6.8               Other Events. In case any event shall occur affecting the Company as to which none of the provisions of the preceding subsections of this Section 6 are strictly applicable, but which would require an adjustment to the terms of the Warrant in order to (i) avoid an adverse impact on the Warrant and (ii) effectuate the intent and purpose of this Section 6, then, in each such case, the Company shall appoint a firm of independent public accountants, investment banking or other appraisal firm of recognized national standing, which shall give its opinion as to whether or not any adjustment to the rights represented by the Warrant is necessary to effectuate the intent and purpose of this Section 6 and, if they determine that an adjustment is necessary, the terms of such adjustment. The Company shall adjust the terms of the Warrant in a manner that is consistent with any adjustment recommended in such opinion.

7.                 Transfer of Warrant.  The Warrantholder may not sell, assign, transfer, pledge or dispose of any portion of the Warrant without the prior written consent of the Company, provided that the Warrantholder may sell, assign, transfer, pledge or dispose of any portion of the Warrant to an Affiliate of the Warrantholder without the prior written consent of the Company; provided, further, that such Affiliate must enter into a written agreement with the Company agreeing to be bound by the transfer and other restrictions contained in this Agreement.
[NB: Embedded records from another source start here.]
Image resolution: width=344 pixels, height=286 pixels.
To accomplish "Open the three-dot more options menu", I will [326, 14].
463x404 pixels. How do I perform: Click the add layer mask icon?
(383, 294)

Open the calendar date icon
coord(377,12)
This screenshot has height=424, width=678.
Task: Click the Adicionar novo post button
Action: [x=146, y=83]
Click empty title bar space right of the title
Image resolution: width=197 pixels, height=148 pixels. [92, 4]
7.                 Other Provisions Relating to the Rights of the Holder of the Warrant.

8.1               No Rights as Stockholder. The Warrant does not entitle the Warrantholder to any of the rights of a stockholder of the Company prior to the exercise hereof as set forth in Section 5.3, including, without limitation, the right to receive dividends, or other distributions, exercise any preemptive rights to vote or to consent or to receive notice as a stockholder in respect of the meetings of stockholders or the election of directors of the Company or any other matter, except as expressly set forth in Section 6.
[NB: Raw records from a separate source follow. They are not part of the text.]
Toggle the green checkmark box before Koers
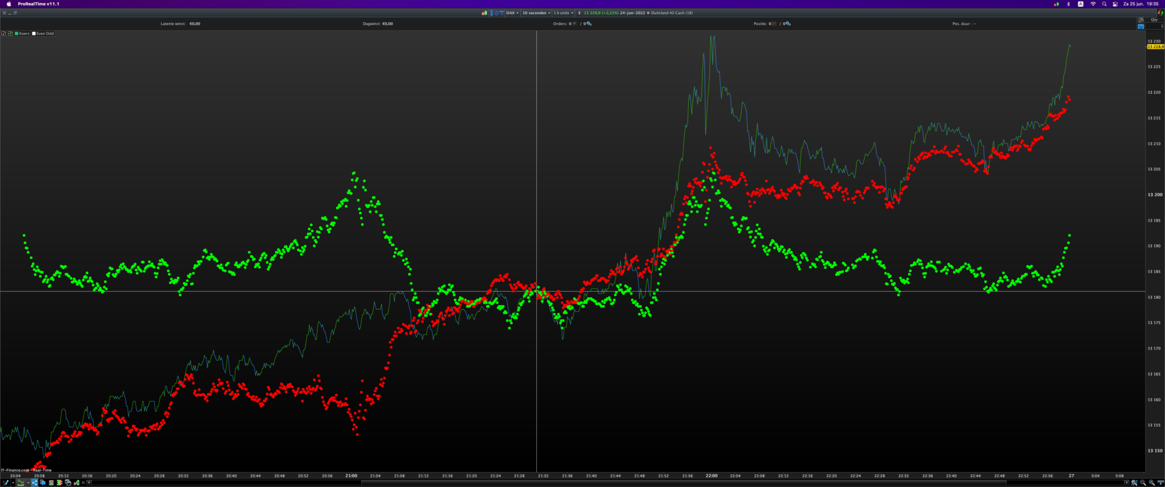 pos(10,34)
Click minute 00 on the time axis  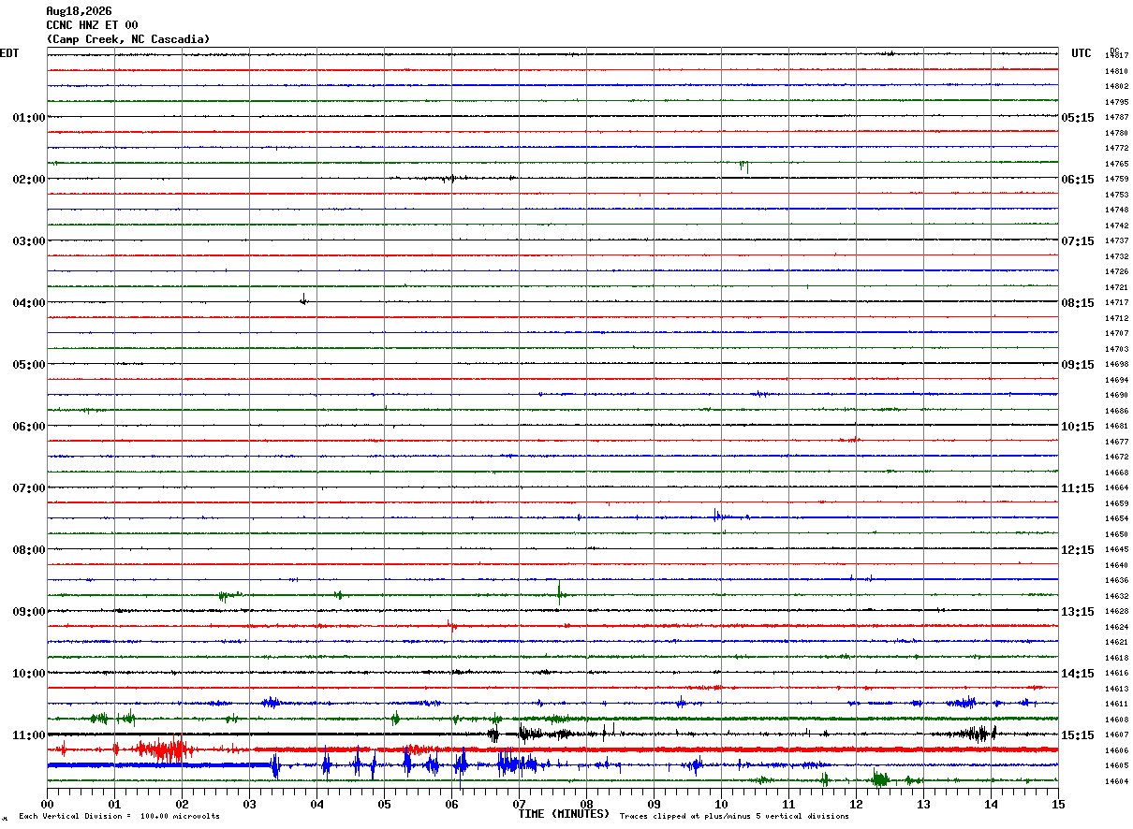point(47,804)
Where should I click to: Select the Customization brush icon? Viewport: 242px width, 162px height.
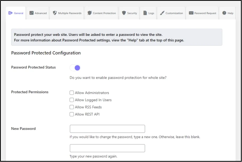click(162, 12)
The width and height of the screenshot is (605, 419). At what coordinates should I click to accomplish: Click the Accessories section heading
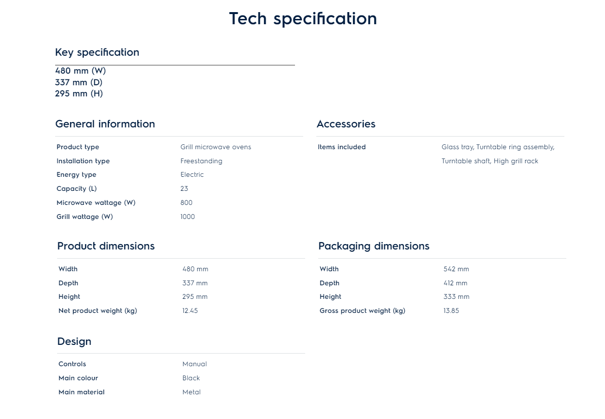pyautogui.click(x=346, y=124)
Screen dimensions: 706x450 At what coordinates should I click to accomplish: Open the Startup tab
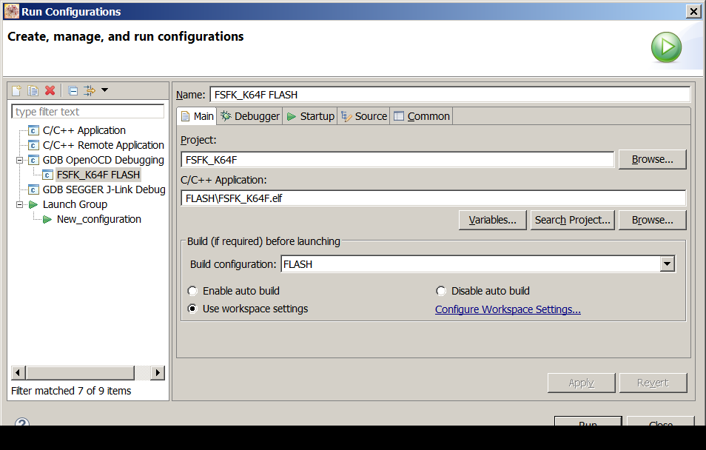point(311,116)
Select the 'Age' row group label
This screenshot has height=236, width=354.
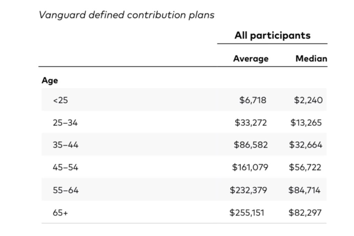[50, 81]
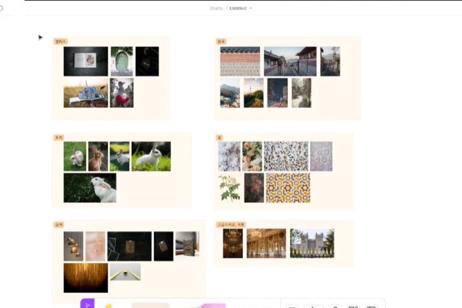
Task: Click the Untitled file title
Action: click(237, 8)
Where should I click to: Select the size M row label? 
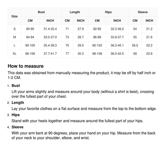coord(15,37)
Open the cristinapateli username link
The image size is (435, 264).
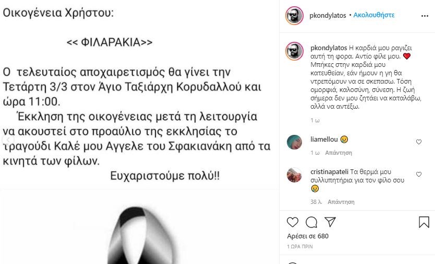(329, 171)
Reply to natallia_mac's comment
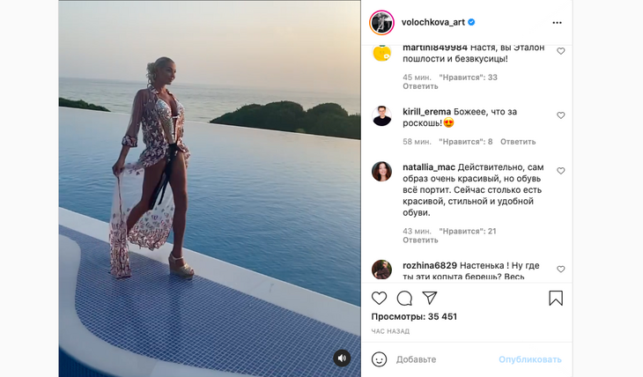 coord(420,240)
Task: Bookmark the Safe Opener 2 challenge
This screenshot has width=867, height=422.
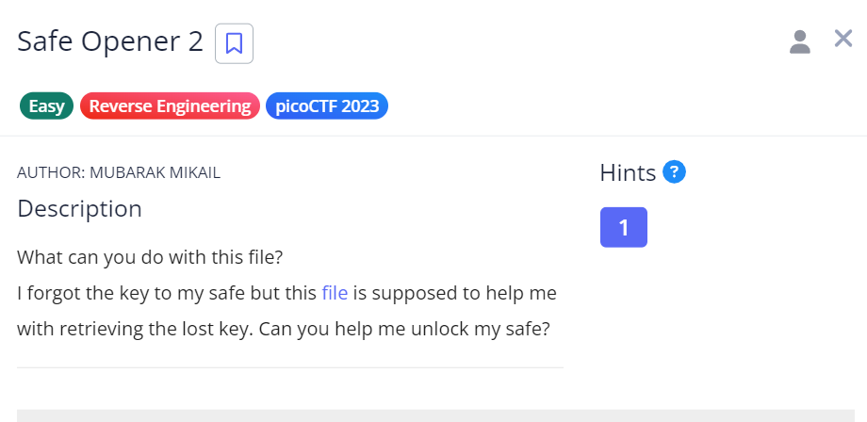Action: (x=234, y=43)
8.2               Lost, Stolen, Mutilated, or Destroyed Warrant. If the Warrant is lost, stolen, mutilated, or destroyed, the Company may on such terms as to indemnity or otherwise as they may in their discretion impose (which shall, in the case of a mutilated Warrant, include the surrender thereof), issue a new Warrant of like denomination, tenor, and date as the Warrant so lost, stolen, mutilated, or destroyed. Any such new Warrant shall constitute a substitute contractual obligation of the Company, whether or not the allegedly lost, stolen, mutilated, or destroyed Warrant shall be at any time enforceable by anyone.

8.3               Reservation of Common Stock. The Company shall at all times reserve and keep available a number of its authorized but unissued shares of Common Stock that shall be sufficient to permit the exercise in full of the outstanding Warrant issued pursuant to this Agreement.


8.4               Registration Rights.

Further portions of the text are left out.